Go with your gut. Traders who have stronger hunches make more money and last longer in the profession, a scientific study published on Monday has found.
The findings turn on its head the Efficient Markets Hypothesis (EMH), which posits that its impossible to beat the market using human skill because prices fully reflect all available information and give man a leg up in the race between humans and algorithmic machines that have risen in prominence in trading firms.
“We find on the contrary that the physiological state of traders does have large effects on their success and survival,” said John Coates co-author of the report and former Research Fellow in Neuroscience and Finance at the University of Cambridge and former Goldman Sachs and Deutsche Bank derivatives.
“Humans can indeed compete against the machines.”
A study of 18 male City of London “high-frequency” traders, who buy and sell financial products, but hold positions for only a few seconds, was conducted in 2012 during the tail end of the euro zone debt crisis to measure interoceptive ability – a scientific term for signals originating inside the body, such as hunger, pain and heart rate – or so-called ‘gut’ feelings.
The traders performed two established heartbeat detection tasks, which measure how well a person, when at rest, can feel their heart beating.
The data was compared with that of a control group of 48 non-trader males, matched with the traders on age and who performed identical tests.
The results showed that the traders scored significantly higher in their ability to detect their heart beats than the non-traders and the higher they scored the greater their trading performance and the longer they had survived in the financial markets.

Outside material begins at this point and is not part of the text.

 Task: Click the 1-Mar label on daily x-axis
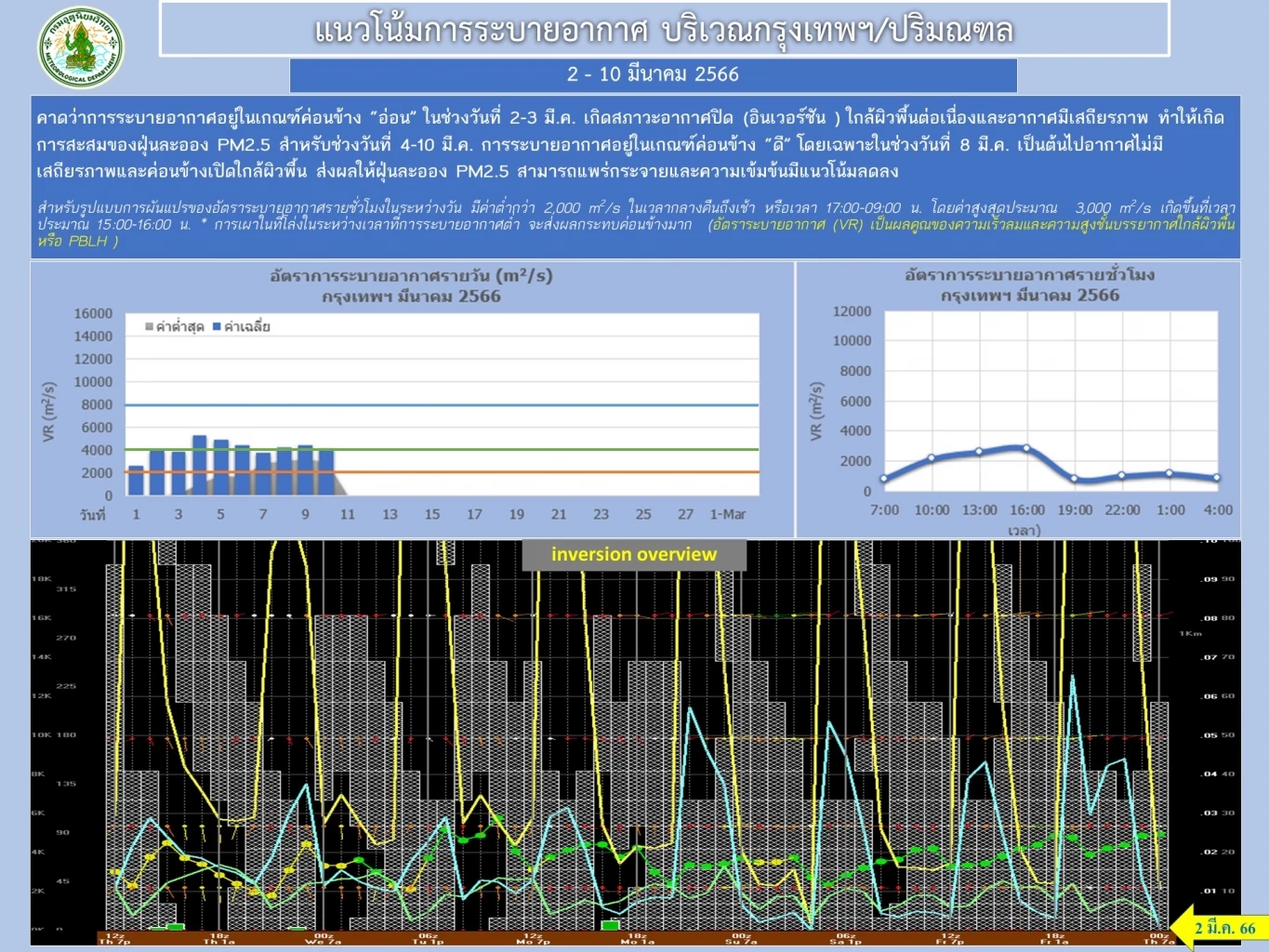pyautogui.click(x=727, y=514)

What’s more, the fitter the trader, the better their detection ability.
“Academic economics and finance is so focused on conscious reasoning that they completely miss the real action, which is taking place in the dialog between brain and body,” said Coates, who also wrote a book published in 2012, “The Hour Between Dog and Wolf,” about the impact of biology and neurochemistry on trading.
“After years of focusing on an algorithmic trading edge, finance is now looking at how to make human traders better.”
Previous scientific studies using a gambling task have shown that automatic physiological responses, or gut feelings, feedback to the brain, steering humans away from gambles with negative expected returns and towards ones with positive returns, guiding the gambling away from taking risks before even being aware of it.